NVIDIA / cutlass

CUDA Templates for Linear Algebra Subroutines
Other
5.64k stars 961 forks source link

[QST] Gemm results are different with tile_description? #1769

Open hxdtest opened 2 months ago

hxdtest commented 2 months ago

What is your question? It seems that add tile_description would make the gemm result different? assert (tensor_D_numpy - tensor_D).max() == 0.0 would pass if I add tile_decription.

import numpy as np
import random
import torch
import cutlass

# This controls whether the C++ GEMM declaration will be printed at each step. 
# Set to `False` to omit this information.
print_module = True

m = 8192
n = 8192
k = 8192
dtype=torch.float16
tensor_A = torch.rand(m, k, device=0, dtype=torch.float16)   
tensor_B = torch.rand(k, n, device=0, dtype=torch.float16)   
tensor_C = torch.zeros(m, n, device=0, dtype=torch.float16)   
tensor_D = torch.zeros(m, n, device=0, dtype=torch.float16)   

alpha = 1
beta = 0.0

# We specify `element_accumulator` here so as to match the kernel run by NumPy below. However,
# specifying `element_accumulator` is not required if it is the same as `element`
plan = cutlass.Gemm(element=dtype, layout=cutlass.LayoutType.RowMajor, element_accumulator=torch.float32)
"""
tile_description = {
    "threadblock_shape":  [128, 256, 32],   # Threadblock shape
    "stages": 3,                # Number of stages
    "wrap_count" : [2, 4, 1],        # Number of warps within each dimension of the threadblock shape
    "instruction_shape":  [16, 8 , 16] ,
    "cluster_shape":  [1, 1 , 1]
}
plan.tile_description = tile_description
"""

plan.run(tensor_A, tensor_B, tensor_C, tensor_D, print_module=print_module)

tensor_D_numpy = (alpha * (tensor_A @ tensor_B)) + (beta * tensor_C)

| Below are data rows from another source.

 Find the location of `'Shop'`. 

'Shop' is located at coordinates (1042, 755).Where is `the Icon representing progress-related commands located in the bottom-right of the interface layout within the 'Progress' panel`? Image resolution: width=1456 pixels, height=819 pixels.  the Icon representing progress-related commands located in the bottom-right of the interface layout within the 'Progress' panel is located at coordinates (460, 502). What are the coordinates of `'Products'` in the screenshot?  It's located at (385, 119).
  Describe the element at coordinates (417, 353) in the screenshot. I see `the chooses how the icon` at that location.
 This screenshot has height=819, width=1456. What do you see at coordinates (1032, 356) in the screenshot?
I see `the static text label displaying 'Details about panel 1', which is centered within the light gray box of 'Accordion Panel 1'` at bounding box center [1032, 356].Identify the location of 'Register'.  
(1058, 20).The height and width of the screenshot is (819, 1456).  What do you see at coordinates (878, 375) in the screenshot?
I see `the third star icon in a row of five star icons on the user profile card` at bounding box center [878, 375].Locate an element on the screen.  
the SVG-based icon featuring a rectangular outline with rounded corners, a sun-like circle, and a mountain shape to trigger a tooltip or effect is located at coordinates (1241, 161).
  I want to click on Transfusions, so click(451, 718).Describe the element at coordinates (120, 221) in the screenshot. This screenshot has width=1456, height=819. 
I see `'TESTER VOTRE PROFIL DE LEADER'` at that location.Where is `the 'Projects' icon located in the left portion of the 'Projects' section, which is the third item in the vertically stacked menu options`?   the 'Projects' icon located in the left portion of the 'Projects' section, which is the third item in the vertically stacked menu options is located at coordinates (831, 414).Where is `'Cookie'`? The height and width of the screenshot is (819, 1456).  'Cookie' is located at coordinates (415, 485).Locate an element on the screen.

assert (tensor_D_numpy - tensor_D).max() == 0.0
print(tensor_D)
jackkosaian commented 2 months ago

Can you please list the C++ output you see after the call to plan.run() with print_module=true?

github-actions[bot] commented 1 month ago

This issue has been labeled inactive-30d due to no recent activity in the past 30 days. Please close this issue if no further response or action is needed. Otherwise, please respond with a comment indicating any updates or changes to the original issue and/or confirm this issue still needs to be addressed. This issue will be labeled inactive-90d if there is no activity in the next 60 days.